American swimmer Jessica Hardy withdrew from the U.S. team ahead of the 2008 Beijing Olympics and was ordered to serve a one-year ban despite the CAS accepting that she wasn't at fault for a contaminated dietary supplement.
Ukrainian tennis player Kristina Antoniychuk was banned for 14 months even though the International Tennis Federation accepted that furosemide was in a prescription medication. And Russia's gymnastics body banned Kristina Goryunova for one year after she tested positive for furosemide at the 2010 national championships.
"I was always advised that whoever makes a mistake — whether it's small or large, indirect or involuntary — will have to pay for it," added Magnini, according to the ANSA news agency. "We're tested continually and required to communicate where we are and at what time. It's always stressful and then you see it's all for naught because there's no punishment.
"They've also hurt Cielo, because I don't know how he's going to present himself."
FINA President Julio Maglione and Executive Director Cornel Marculescu said they had done all they could to settle Cielo's case, and that the CAS ruling had to be accepted.

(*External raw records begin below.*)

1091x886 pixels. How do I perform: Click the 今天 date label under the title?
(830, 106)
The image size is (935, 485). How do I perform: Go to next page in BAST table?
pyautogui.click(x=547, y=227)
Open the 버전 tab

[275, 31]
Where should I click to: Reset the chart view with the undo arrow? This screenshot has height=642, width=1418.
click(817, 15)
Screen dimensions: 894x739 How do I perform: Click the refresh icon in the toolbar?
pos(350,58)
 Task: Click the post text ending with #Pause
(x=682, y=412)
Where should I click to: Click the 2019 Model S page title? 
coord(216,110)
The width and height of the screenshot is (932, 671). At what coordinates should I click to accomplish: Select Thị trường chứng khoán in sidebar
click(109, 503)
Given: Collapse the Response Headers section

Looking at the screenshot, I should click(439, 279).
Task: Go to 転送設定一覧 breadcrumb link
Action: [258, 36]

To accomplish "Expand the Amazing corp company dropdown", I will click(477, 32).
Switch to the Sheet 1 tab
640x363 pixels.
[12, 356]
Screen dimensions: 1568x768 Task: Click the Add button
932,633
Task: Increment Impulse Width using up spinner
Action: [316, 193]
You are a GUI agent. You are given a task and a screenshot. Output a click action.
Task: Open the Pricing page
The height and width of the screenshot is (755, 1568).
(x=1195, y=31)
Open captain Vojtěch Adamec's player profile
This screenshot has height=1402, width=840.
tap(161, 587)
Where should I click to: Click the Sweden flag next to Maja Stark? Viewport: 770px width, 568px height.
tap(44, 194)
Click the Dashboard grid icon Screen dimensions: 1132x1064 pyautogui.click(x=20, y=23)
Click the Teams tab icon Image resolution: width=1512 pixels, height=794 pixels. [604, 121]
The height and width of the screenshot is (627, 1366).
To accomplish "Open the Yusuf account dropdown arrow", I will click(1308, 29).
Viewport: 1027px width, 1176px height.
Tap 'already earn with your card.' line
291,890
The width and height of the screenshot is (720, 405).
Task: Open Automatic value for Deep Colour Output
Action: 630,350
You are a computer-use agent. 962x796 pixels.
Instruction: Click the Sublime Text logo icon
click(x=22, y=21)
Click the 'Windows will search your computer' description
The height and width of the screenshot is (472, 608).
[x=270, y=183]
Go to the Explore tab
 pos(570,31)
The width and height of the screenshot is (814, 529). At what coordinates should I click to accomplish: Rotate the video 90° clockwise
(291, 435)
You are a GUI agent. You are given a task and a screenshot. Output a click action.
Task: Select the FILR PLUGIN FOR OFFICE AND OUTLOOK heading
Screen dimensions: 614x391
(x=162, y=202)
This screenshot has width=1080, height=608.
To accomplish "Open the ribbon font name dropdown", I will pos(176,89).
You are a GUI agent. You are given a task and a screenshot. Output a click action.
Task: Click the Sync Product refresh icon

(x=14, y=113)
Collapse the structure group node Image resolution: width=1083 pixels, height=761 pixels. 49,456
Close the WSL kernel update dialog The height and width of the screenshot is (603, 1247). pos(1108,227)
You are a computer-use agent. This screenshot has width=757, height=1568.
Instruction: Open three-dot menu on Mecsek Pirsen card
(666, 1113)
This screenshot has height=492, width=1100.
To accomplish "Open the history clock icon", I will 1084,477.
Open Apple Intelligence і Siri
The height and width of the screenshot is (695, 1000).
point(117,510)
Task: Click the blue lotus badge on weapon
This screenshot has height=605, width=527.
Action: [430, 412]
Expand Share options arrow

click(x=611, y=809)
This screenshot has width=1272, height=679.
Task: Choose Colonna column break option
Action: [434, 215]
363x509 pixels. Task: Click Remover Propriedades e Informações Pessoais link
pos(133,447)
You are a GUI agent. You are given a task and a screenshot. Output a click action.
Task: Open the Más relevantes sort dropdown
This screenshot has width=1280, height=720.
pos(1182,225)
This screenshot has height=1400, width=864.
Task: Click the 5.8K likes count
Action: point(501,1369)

"We have always told the swimmers, 'Be careful when you take a supplement, because you never know what you are taking. You don't know what's inside,'" Marculescu said.
"The range is huge — from a warning to two years — and I understand that there are swimmers and athletes and people who don't understand why one gets six months and another get two years," Marculescu added.
The reasons behind the CAS ruling won't be released for several weeks.
"CAS is the final level you can go to and they made a final decision and we have to accept that," said Australia head coach Leigh Nugent. "We are here to race the world championships and it's unfortunate this issue has come on the eve.
"We have spoken to our team and I'll observe my own advice — we can't be distracted by this issue and it's done and dusted and we are just going to get on with the racing and I'll get on with preparing my team."
According to Dr. Andrew Pipe, the chairman of FINA's doping control review board, creating a biological passport is the only way to detect banned drug use.
"A proposal for a biological passport kind of program for FINA is now being actively considered, and I'm confident that progress will be made in that direction," Pipe said.
"We know that the contemporary doping issues that all sports face relate not so much in the area of hormonal abuse, because that can be detected with conventional urine tests in or out of competition, but those agents which increase the properties of the blood so it increases the ability of the blood to carry oxygen," Pipe added.
While the traditional swimming events don't begin until Sunday, Pipe said 115 doping tests have already been conducted at these championships, with "several hundred" to be completed in all.
No positive tests have been reported so far.